PROJECT NAME: Develop a matrix of interactions between hummingbird species and their nectar plants
PRIMARY INVESTIGATOR: Dra. Maria del Coro Arizmendi and Claudia Rodriguez, UNAM
KEY PARTNERS: HMN, USFS-IP
SUMMARY: The purpose of this work is to compile all existing information on plants visited by hummingbirds, elaborating a database consisting on plant species on the rows and hummingbird species in the columns, and presence-absence of interaction. This database will be compiled using literature sources (peer reviewed, as well as thesis, reports and other www based information) to search for studied interactions. In a second phase, for each interaction where possible (reported in the original citation) the geographic position (latitude and longitude when possible), altitude, timing of the reported interaction (flowering and hummingbird presence), vegetation type, and full citation will be recorded. For plants recorded as important for hummingbirds’ phenological data can be determined using specimens in plant collections. As plant collections contain registers for multiple years, this info can be used to search for temporal changes in phenologies. These records can be mapped using a GIS tool and predictive models can be fitted to predict possible phenological changes that can affect hummingbirds.

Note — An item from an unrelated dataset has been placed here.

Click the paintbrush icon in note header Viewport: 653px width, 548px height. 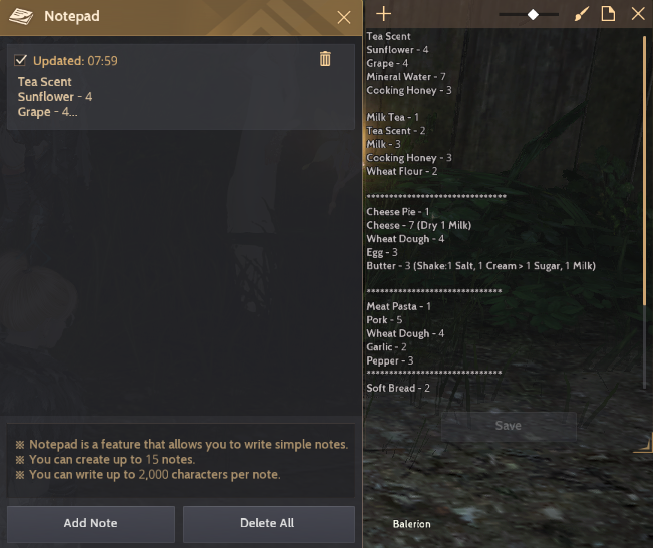(581, 15)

PROJECT NAME: Interspecies interactions improve Black-chinned Hummingbird (Archilochus alexandri) nest success
PRIMARY INVESTIGATOR: Dr. Harold Greeney, Yanayacu Biological Station
KEY PARTNERS: HMN, AMNH-SWRS, Coronado National Forest, CLO, UNAM
SUMMARY: This project began in 2007 with the goal of studying the breeding biology and natural history of migratory hummingbirds in southeastern Arizona. During the first year we discovered that Black-chinned Hummingbirds (Archilochus alexandri) were choosing to cluster their nests around Accipiter hawk nesting sites and, by doing so, realizing increased nesting success. In subsequent years we began to study the intricacies of this interaction, discovering that Accipiter nest placement creates a behaviorally mediated trophic cascade by altering the foraging behavior of predatory Mexican Jays and creating a three-dimensional enemy-free nesting habitat for hummingbirds. The project runs annually from April to August at the Southwest Research Station.
Publications of HMN
- Powers, D.R., P. W. Getsinger, B. W. Tobalske, S. M. Wethington, S. D. Powers, and D. R. Warrick. (submitted). Respiratory evaporative water loss during hovering and forward flight in hummingbirds. Physiological and Biochemical Zoology.

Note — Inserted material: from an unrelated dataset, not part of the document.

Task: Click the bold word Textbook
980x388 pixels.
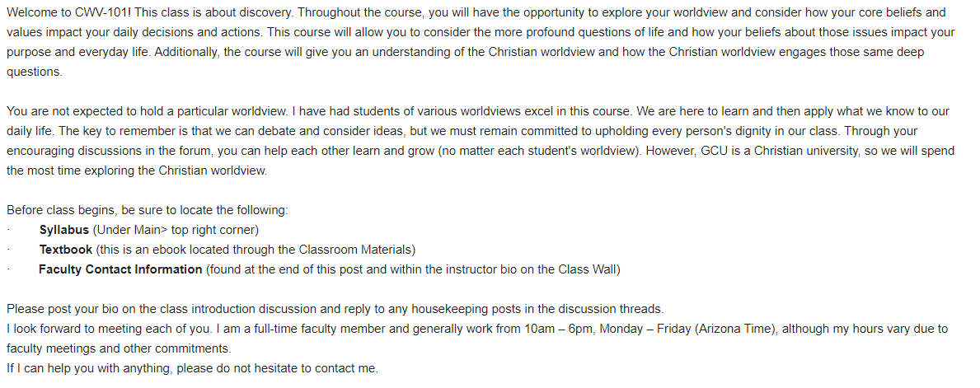Action: (66, 250)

- Moran, J.A., L. I. Wassenaar, J. C. Finlay, C. Hutcheson, L. A. Isaac, S. M. Wethington. (submitted). Migratory Connectivity of the Rufous Hummingbird, Selasphorus rufus
- Wethington S. M., C. Carrothers, D. L. Craig. 2010. Western Hummingbird Partnership Action Plan. See: http://www.hummonnet.org/pdf/201006whp_actionplan.pdf
- Greeney, H.F. and S.M. Wethington. 2009. Proximity to Active Accipiter Nests Reduces Nest Predation of Black-chinned Hummingbirds. The Wilson Journal of Ornithology. 121(4):809–812.
- Wethington, S.M. and N. Finley. 2009. Addressing hummingbird conservation needs: An initial assessment. Proceedings of the Fourth International Partners in Flight Conference: Tundra to Tropics: Connecting Birds, Habitats, and People. 2008. McAllen, Texas
- Wethington, S. M. and B. A. Carlson, 2009 Costa’a Hummingbird (Calypte costae). In The Desert Bird Conservation Plan. California Partners In Flight (LINK)
- McCaffrey, R.E. and S. M. Wethington. 2008. How the presence of feeders affects the use of local floral resources by hummingbirds: a case study from southern Arizona. Condor 110(4):786–791.
- Greeney H.F., E. R. Hough, C. E. Hamilton and S. M. Wethington. 2008. Nestling growth and plumage development of the Black-chinned Hummingbird (Archilochus alexandri) in southeastern Arizona. Huitzil 9(2):35-42.
- Powers D. R., K. M. Smith, S. M. Wethington, B. W. Tobalske, P. W. Getsinger, and S. D. Powers. 2008. The Effect of Some Physiological, Morphological, and Environmental Variables on Hovering Metabolic Rate in Hummingbirds. Program and Abstracts of Presented Papers and Posters: The Society for Integrative and Comparative Biology Annual Meeting. San Antonio, Texas.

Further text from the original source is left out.